*** Opening of RECORDED INFORMATION ***

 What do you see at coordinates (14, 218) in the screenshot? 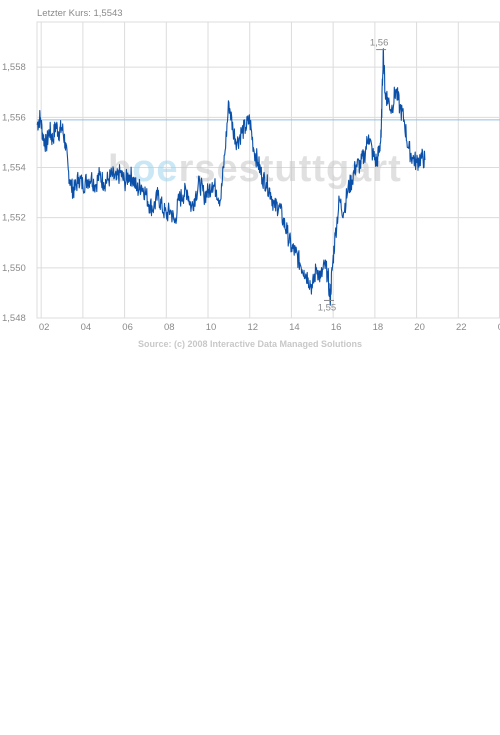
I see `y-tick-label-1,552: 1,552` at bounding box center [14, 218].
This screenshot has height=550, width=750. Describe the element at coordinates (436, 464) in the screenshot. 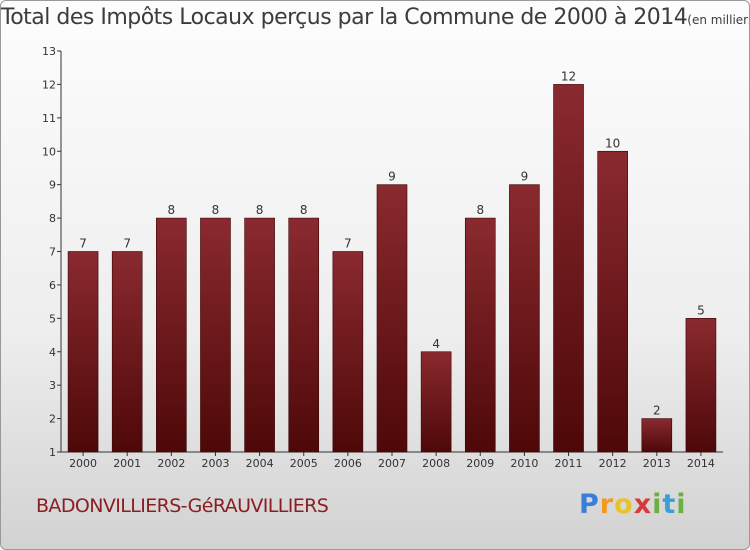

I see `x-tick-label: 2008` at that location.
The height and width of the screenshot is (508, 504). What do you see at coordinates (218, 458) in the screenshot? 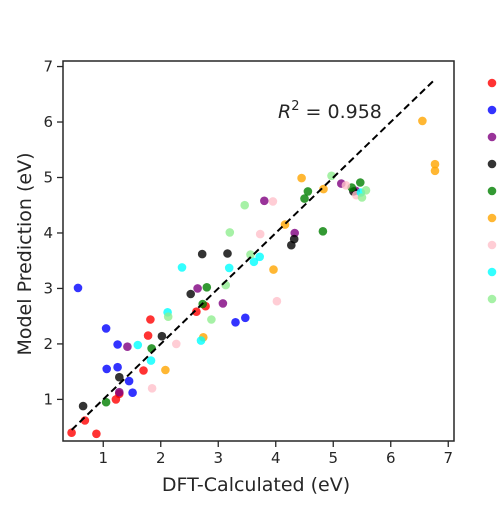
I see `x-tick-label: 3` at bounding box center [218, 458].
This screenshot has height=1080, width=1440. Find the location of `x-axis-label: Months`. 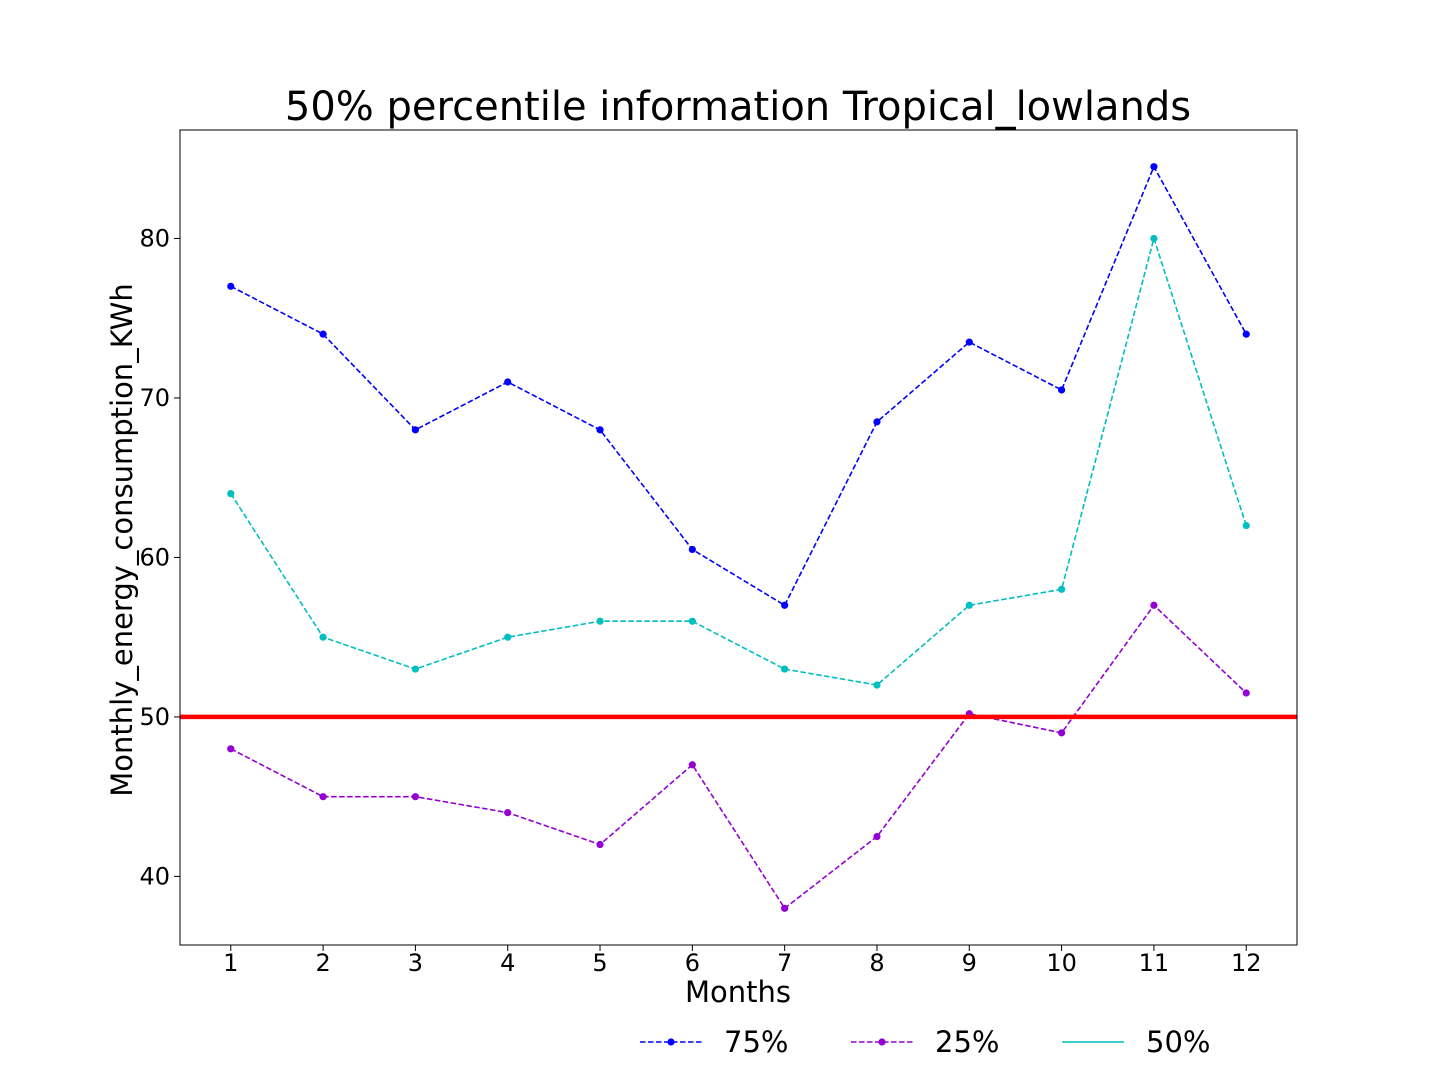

*** Close of RECORDED INFORMATION ***

[TASK GOAL]
Quote all of the data above word for word, leaving out the pictures.

[REPLY]
 What do you see at coordinates (14, 218) in the screenshot? 
I see `y-tick-label-1,552: 1,552` at bounding box center [14, 218].
This screenshot has height=550, width=750. Describe the element at coordinates (436, 464) in the screenshot. 

I see `x-tick-label: 2008` at that location.
The height and width of the screenshot is (508, 504). What do you see at coordinates (218, 458) in the screenshot? 
I see `x-tick-label: 3` at bounding box center [218, 458].
This screenshot has height=1080, width=1440. Find the location of `x-axis-label: Months`. 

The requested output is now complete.